Avec des précautions de chats, les compagnons suivirent la haute silhouette du forgeron le long de l’enceinte du camp. Laurana avait pourtant l’impression qu’ils faisaient autant de tapage qu’un cortège de mariage. Le nain, qui trébuchait sur la moindre racine, manquait de s’étaler dans chaque flaque d’eau.

Pendant ce temps les elfes ronflaient, confits dans une autosatisfaction aveugle. Avoir échappé au pire leur donnait l’illusion que rien ne pouvait les atteindre.

Silvara, qui portait l’orbe, le sentit se réveiller au contact de son corps. Il commençait à se réchauffer…

4

Le Fleuve des Morts. La légende du dragon d’argent.

Le silence et le froid dominaient la nuit. Des nuages masquaient les lunes et les étoiles. La pluie et le vent restaient en suspens dans l’atmosphère, pesante comme une chape de plomb. La nature semblait en état d’alerte. Laurana avait laissé les elfes derrière elle, au chaud dans leur cocon de peurs et de haines médiocres. Que sortirait-il de cette singulière chrysalide ?

Les compagnons franchirent les barrages de gardes sans difficulté. Reconnaissant Théros, les elfes bavardèrent avec lui tandis que les autres se faufilaient à travers bois. À l’aube, le petit groupe avait atteint le fleuve.

Arrivée au bord de l’eau, Silvara mit ses doigts sur ses lèvres et imita un cri d’oiseau. Elle répéta cet appel à trois reprises.

Portée par l’onde, la réponse lui parvint de l’autre rive du fleuve. Silvara retourna vers les compagnons, postés à la lisière du bois.

— Kargai Sargaron, dit-elle précipitamment au forgeron, mes amis vont arriver. Je voudrais que tu restes avec moi pendant que je leur explique la situation. Ils n’accepteront pas sans mal d’accueillir des chevaliers et des Qualinestis sur leur territoire, je le crains.

— Je leur parlerai, répondit Théros. Tiens, les voilà qui arrivent !

Laurana regarda les deux silhouettes sombres qui glissaient sur l’eau grise. Les elfes du Kaganesti doivent monter la garde un peu partout, pensa-t-elle. Cette fille jouit d’une étrange liberté pour une esclave. S’il était si facile de s’échapper, pourquoi était-elle restée chez les elfes du Silvanesti ? À moins que la fuite ne soit pas son véritable but…

— Théros, que signifie le nom de « Kargai Sargaron » qu’elle te donne ? demanda Laurana.

— « L’homme au bras d’argent », répondit le forgeron avec un large sourire.

— On dirait qu’ils te font une totale confiance.

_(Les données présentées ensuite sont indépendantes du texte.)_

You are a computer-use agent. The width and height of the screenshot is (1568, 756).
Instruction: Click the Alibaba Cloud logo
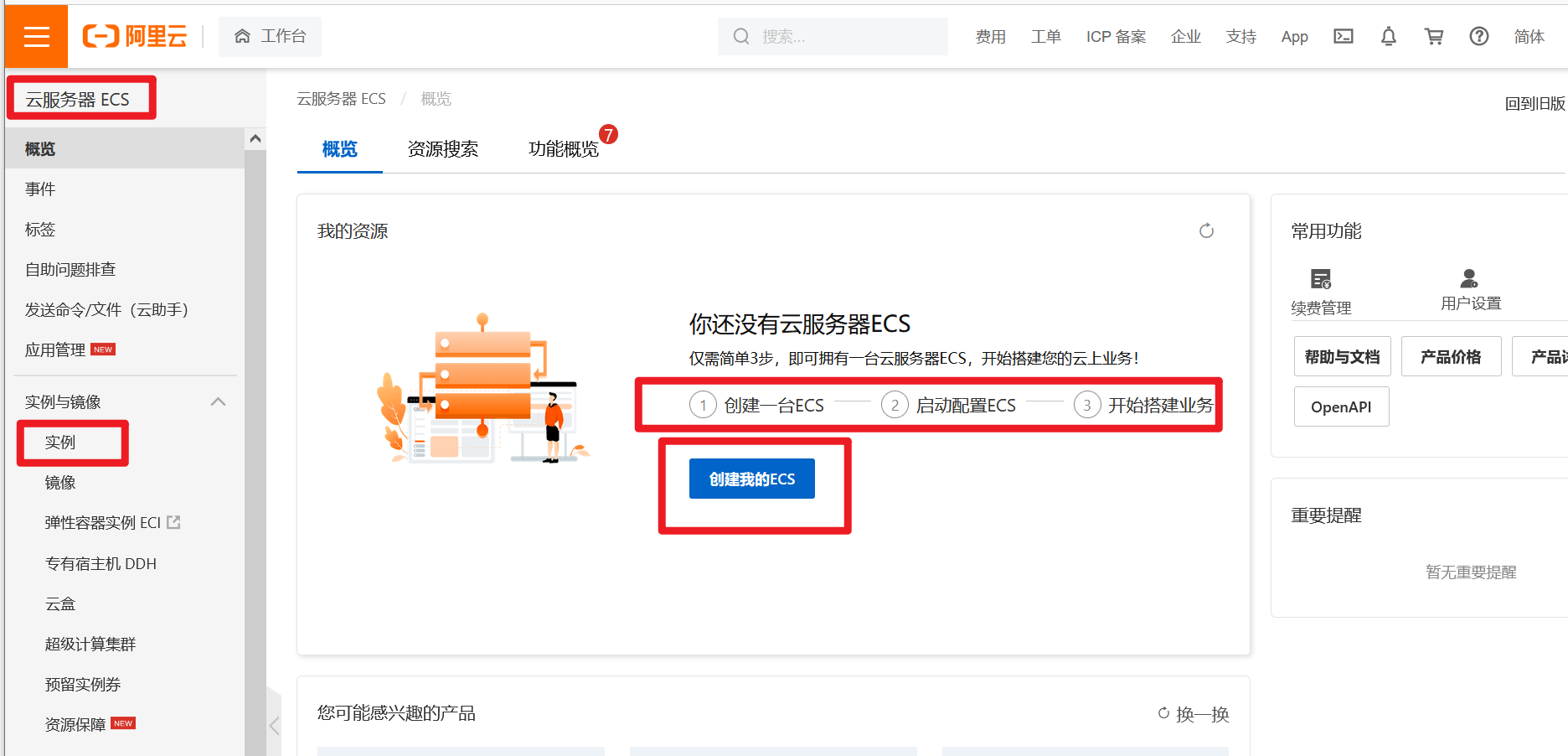click(x=135, y=36)
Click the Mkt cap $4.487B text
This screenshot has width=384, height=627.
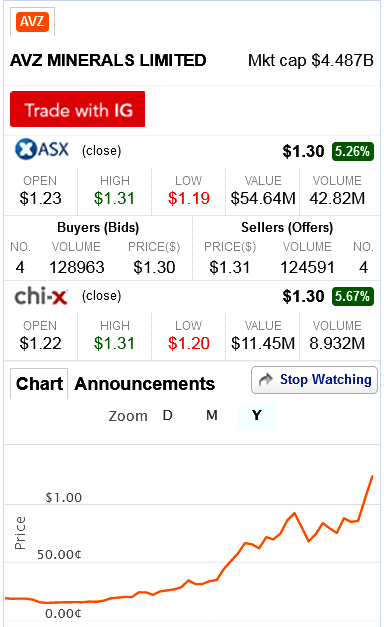(311, 61)
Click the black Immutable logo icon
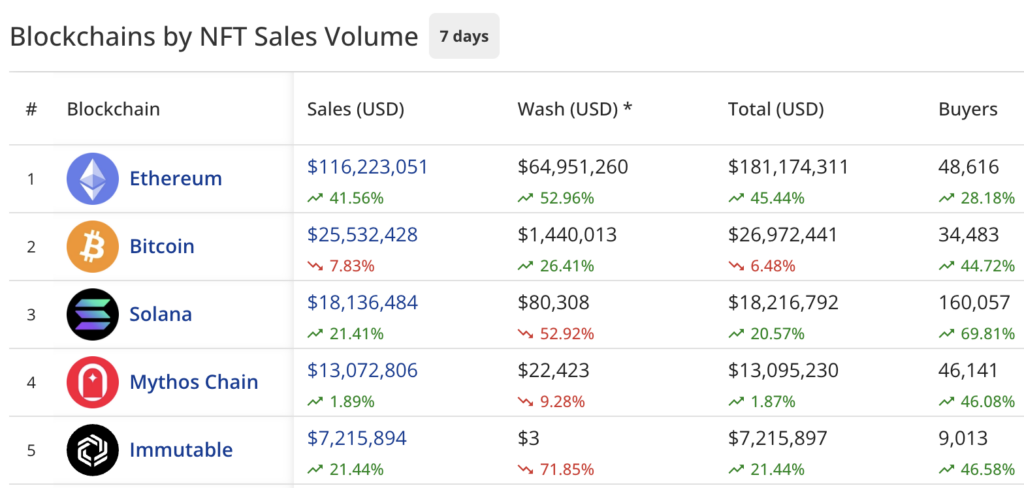This screenshot has width=1024, height=488. (x=92, y=450)
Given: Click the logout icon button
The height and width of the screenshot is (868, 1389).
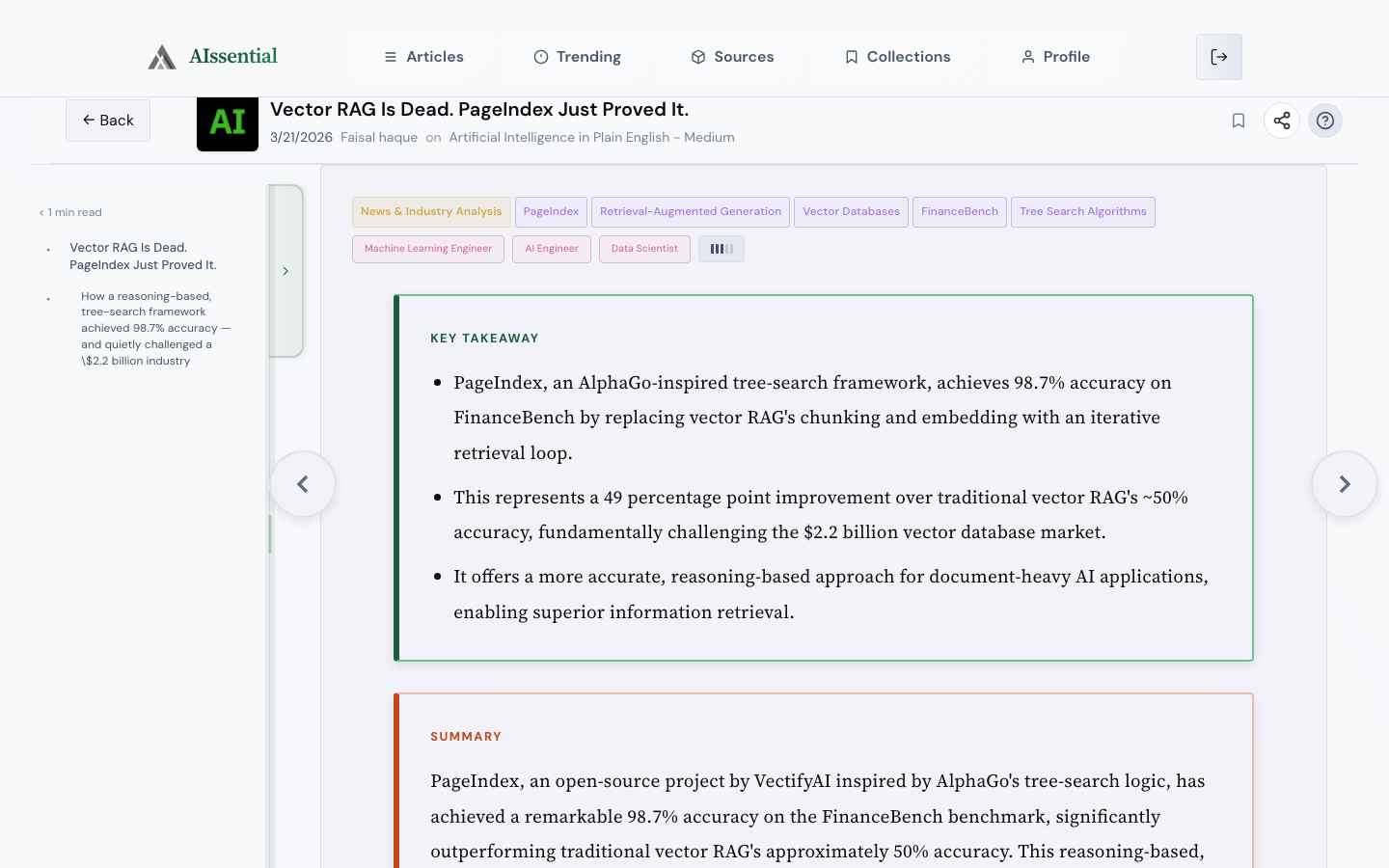Looking at the screenshot, I should [x=1219, y=57].
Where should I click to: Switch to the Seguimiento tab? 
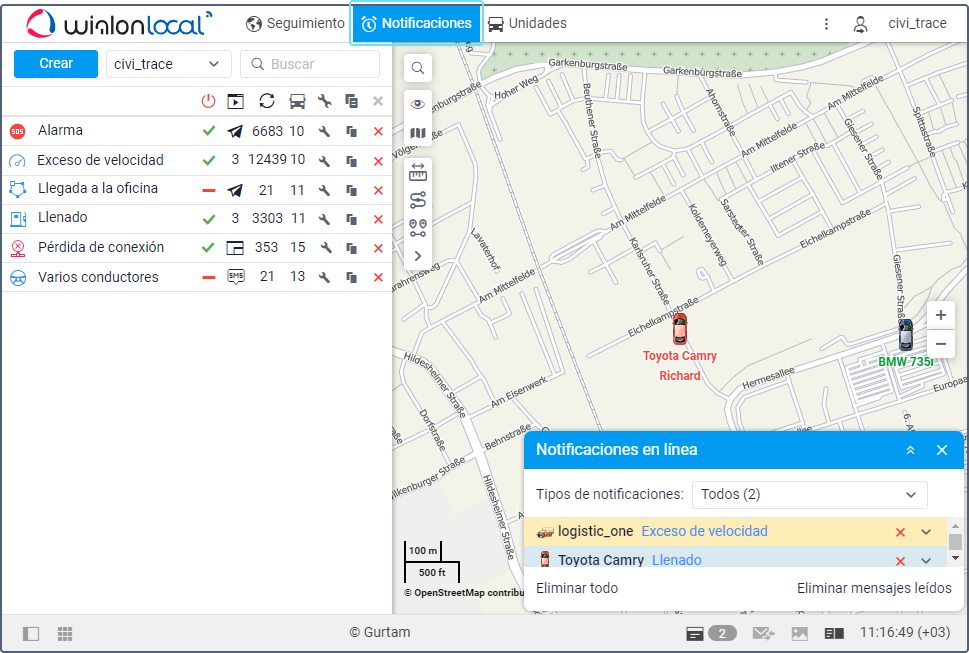click(295, 23)
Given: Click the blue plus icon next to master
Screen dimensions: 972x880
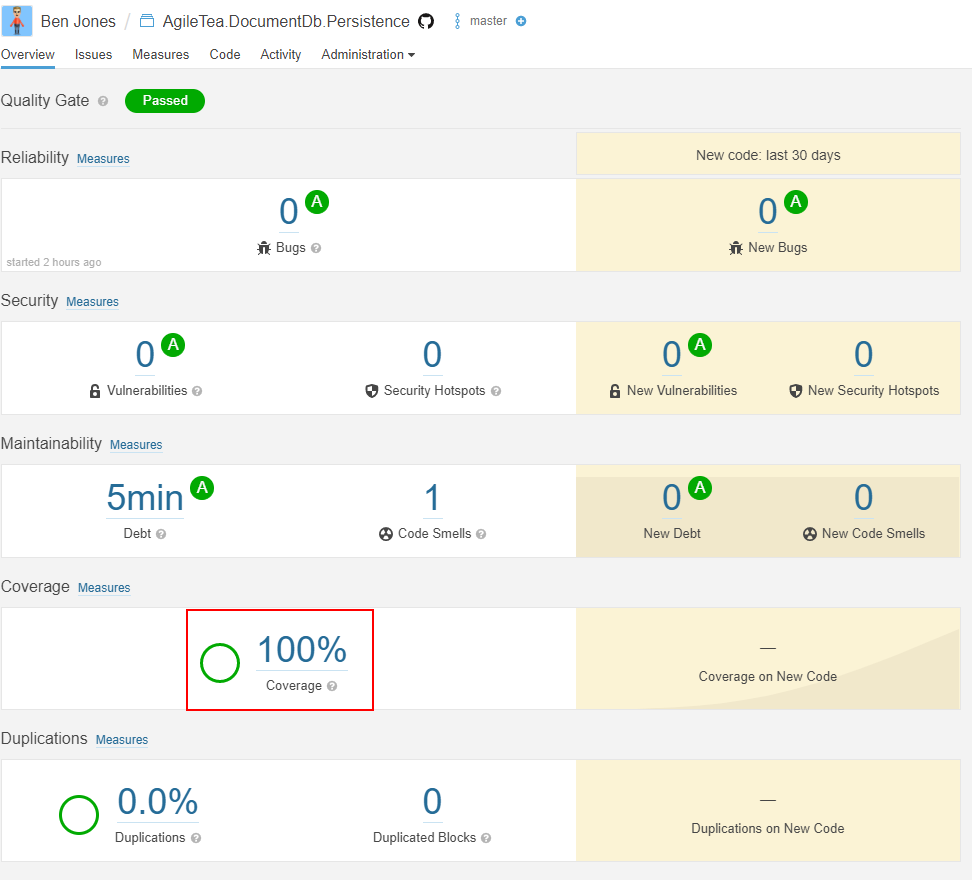Looking at the screenshot, I should 521,21.
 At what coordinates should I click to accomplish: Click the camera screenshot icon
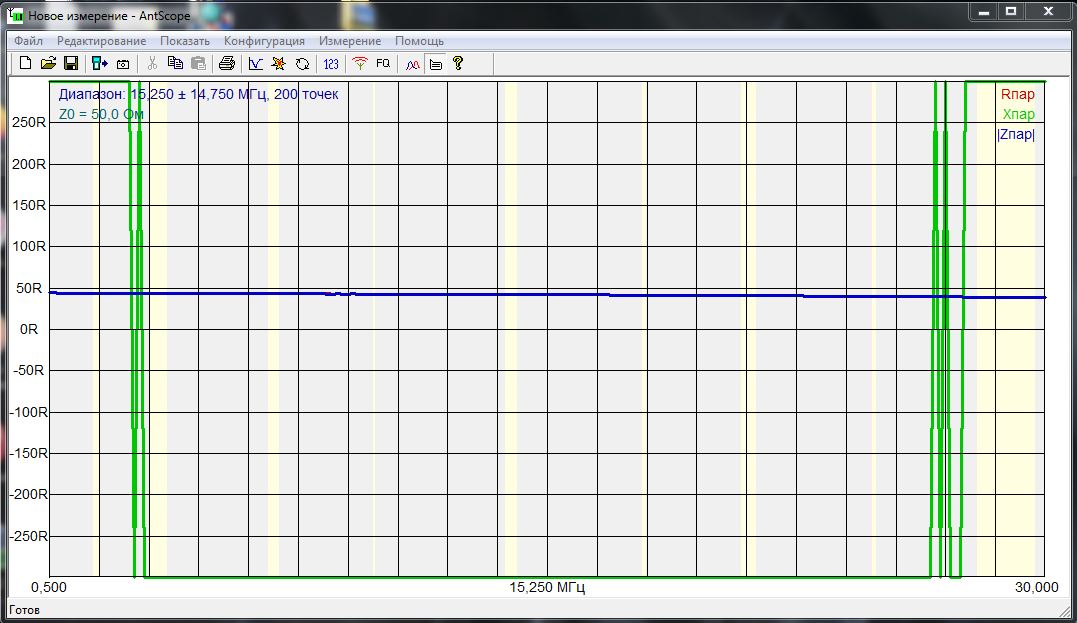click(123, 64)
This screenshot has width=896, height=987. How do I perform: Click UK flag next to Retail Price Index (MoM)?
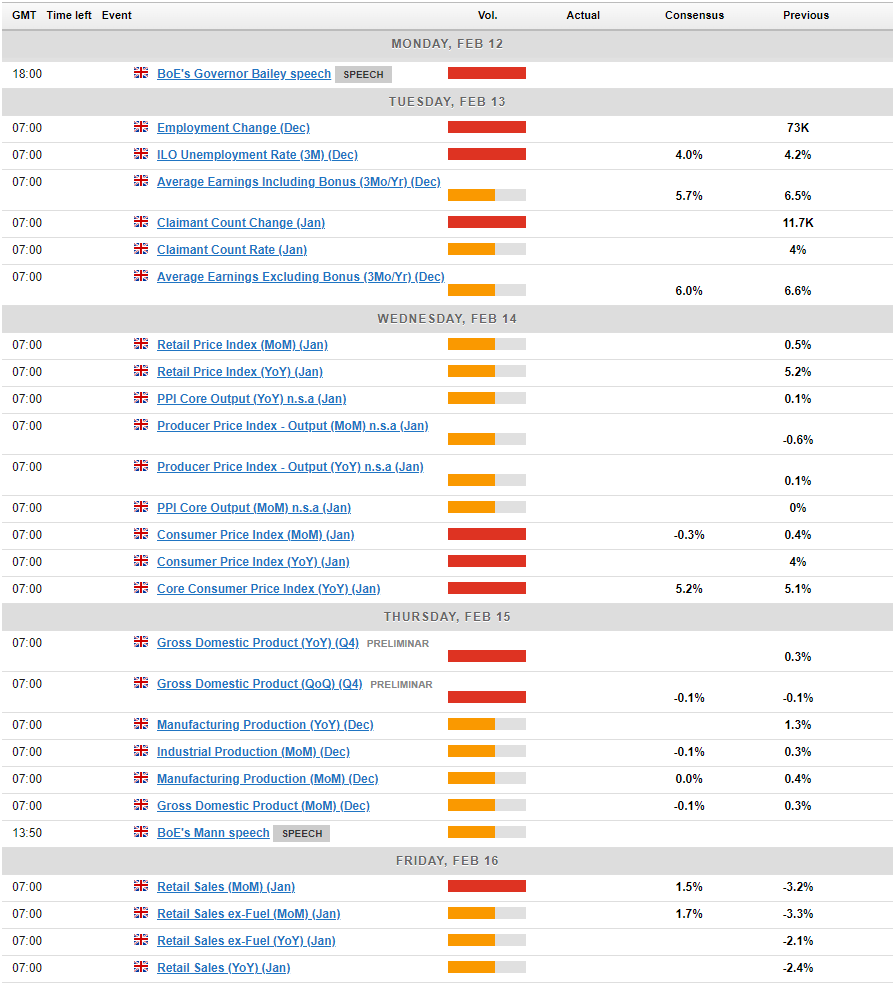pyautogui.click(x=141, y=344)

— C’est vrai. J’ai passé la plupart de mon temps chez les elfes du Kaganesti. (L’expression de Théros se crispa.) Je ne veux pas te manquer de respect, mais tu n’as aucune idée des tourments que ton peuple leur inflige. Ils déciment leur gibier, corrompent les jeunes au moyen de l’or, de l’argent et de l’acier. (Il poussa un soupir.) J’ai fait tout ce que j’ai pu. Je leur ai montré comment forger des outils et des armes pour la chasse. Mais l’hiver sera long et rude ! Le gibier se fait de plus en plus rare. Si on en arrive à laisser les elfes sauvages mourir de faim, ou à les tuer…

— Et si je restais ? murmura Laurana. Je pourrais les aider…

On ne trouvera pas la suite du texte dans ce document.